Al enseñarnos a transformar los movimientos moleculares que pueden conseguirse más o menos en todas partes en movimientos masivos útiles para fines técnicos, la gran industria ha liberado en gran medida a la producción industrial de sus limitaciones locales. La fuerza hidráulica era local, pero la del vapor es libre.
Mientras que la fuerza hidráulica es necesariamente rural, la del vapor no es necesariamente urbana. Su aplicación capitalista es la que la ha concentrado primordialmente en las ciudades, transformando aldeas fabriles en ciudades industriales. Pero con eso mina al mismo tiempo las condiciones de su propia explotación. La primera exigencia de la máquina de vapor y la necesidad principal de casi todas las ramas de la gran industria es contar con un agua relativamente limpia. Pero la ciudad industrial convierte todas las aguas en un hediondo líquido. Por eso, en la misma medida en que la concentración urbana es una condición básica de la producción capitalista, en ella misma tiende siempre cada capitalista industrial a alejarse de las grandes ciudades que aquella producción ha creado, y a acercarse a la explotación en el campo. Este proceso puede estudiarse en concreto en los distritos textiles del Lancashire y el Yorkshire; la gran industria capitalista engendra allí constantemente nuevas grandes ciudades en su huida de la ciudad al campo. Análogamente ocurre en los distritos metalúrgicos, en los que causas en parte diversas producen los mismos efectos.

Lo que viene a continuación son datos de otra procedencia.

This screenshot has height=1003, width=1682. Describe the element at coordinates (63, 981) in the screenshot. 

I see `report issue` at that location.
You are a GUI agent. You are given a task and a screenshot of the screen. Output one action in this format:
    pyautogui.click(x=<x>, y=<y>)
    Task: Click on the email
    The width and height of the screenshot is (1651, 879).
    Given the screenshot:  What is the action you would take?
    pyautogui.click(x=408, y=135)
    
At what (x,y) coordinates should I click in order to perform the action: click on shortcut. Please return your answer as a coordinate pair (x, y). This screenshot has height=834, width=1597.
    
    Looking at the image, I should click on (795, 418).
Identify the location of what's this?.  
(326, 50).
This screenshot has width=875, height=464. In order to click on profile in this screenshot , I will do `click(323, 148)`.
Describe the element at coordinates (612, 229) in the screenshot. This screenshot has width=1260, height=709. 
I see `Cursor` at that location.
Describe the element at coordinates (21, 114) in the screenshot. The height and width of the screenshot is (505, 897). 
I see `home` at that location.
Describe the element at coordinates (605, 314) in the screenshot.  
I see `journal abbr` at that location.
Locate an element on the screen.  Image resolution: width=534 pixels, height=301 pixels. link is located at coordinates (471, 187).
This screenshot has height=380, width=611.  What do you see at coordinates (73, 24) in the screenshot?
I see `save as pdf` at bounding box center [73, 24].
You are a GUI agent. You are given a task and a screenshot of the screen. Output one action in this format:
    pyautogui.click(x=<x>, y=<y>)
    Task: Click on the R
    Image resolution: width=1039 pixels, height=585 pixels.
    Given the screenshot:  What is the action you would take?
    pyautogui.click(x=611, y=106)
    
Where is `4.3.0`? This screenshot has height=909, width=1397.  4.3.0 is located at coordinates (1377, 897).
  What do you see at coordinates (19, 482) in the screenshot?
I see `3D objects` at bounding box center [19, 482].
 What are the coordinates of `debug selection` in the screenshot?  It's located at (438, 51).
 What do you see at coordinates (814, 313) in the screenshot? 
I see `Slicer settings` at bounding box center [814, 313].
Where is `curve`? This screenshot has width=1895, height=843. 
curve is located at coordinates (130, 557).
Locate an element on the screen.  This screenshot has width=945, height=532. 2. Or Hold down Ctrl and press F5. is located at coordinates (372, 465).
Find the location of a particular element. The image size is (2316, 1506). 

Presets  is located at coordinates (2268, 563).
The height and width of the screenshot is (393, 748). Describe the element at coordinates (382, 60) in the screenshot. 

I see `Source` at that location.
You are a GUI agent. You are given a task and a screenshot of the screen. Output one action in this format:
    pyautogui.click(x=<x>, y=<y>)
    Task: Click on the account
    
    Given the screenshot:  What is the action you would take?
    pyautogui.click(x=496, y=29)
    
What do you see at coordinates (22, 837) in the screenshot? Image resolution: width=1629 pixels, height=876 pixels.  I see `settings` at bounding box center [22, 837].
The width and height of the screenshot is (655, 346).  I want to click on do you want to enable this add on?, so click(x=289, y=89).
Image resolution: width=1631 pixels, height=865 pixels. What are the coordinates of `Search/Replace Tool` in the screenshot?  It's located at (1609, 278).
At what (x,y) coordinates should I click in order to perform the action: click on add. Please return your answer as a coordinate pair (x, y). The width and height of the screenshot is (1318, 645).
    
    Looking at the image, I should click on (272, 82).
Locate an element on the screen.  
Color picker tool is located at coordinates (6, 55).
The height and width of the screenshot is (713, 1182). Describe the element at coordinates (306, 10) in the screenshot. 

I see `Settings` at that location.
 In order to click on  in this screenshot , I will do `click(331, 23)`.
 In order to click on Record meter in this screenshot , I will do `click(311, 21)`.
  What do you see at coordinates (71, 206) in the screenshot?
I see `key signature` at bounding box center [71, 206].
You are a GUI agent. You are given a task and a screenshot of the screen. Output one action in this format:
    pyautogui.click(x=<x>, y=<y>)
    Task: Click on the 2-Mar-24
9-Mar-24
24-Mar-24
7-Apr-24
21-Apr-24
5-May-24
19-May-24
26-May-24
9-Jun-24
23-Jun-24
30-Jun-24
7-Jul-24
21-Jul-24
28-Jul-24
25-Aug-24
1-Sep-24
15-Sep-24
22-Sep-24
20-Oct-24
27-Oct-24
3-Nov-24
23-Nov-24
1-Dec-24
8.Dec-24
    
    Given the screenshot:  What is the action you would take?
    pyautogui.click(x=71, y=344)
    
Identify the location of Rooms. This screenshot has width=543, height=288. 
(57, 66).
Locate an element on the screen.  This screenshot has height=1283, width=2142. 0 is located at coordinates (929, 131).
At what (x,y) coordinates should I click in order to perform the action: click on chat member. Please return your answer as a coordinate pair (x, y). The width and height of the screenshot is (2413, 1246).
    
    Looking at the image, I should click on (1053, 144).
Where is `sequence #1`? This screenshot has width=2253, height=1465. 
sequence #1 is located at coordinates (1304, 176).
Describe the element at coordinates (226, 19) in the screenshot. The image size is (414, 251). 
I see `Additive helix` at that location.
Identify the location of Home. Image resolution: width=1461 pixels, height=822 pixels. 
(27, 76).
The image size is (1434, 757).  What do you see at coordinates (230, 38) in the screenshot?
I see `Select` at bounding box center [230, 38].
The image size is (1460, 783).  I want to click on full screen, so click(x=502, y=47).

Este nuevo círculo vicioso, esta contradicción constantemente reproducida por la moderna industria, no puede tampoco superarse sin superar su carácter capitalista. Sólo una sociedad que haga interpenetrarse armónicamente sus fuerzas productivas según un único y amplio plan puede permitir a la industria que se establezca por toda la tierra con la dispersión que sea más adecuada a su propio desarrollo y al mantenimiento o a la evolución de los demás elementos de la producción.
La superación de la contraposición entre la ciudad y el campo no es pues, según esto, sólo posible. Es ya una inmediata necesidad de la producción industrial misma, como lo es también de la producción agrícola y, además, de la higiene pública. Sólo mediante la fusión de la ciudad y el campo puede eliminarse el actual envenenamiento del aire, el agua y la tierra; sólo con ella puede conseguirse que las masas que hoy se pudren en las ciudades pongan su abono natural al servicio del cultivo de las plantas, en vez de al de la producción de enfermedades.
La industria capitalista se ha hecho ya relativamente independiente de las limitaciones locales dimanantes de la localización de la producción de sus materias primas. La industria textil trabaja, si atendemos a las grandes cifras, materias primas importadas. Minerales de hierro españoles se trabajan en Inglaterra y Alemania; menas españolas y sudamericanas de cobre se trabajan en Inglaterra.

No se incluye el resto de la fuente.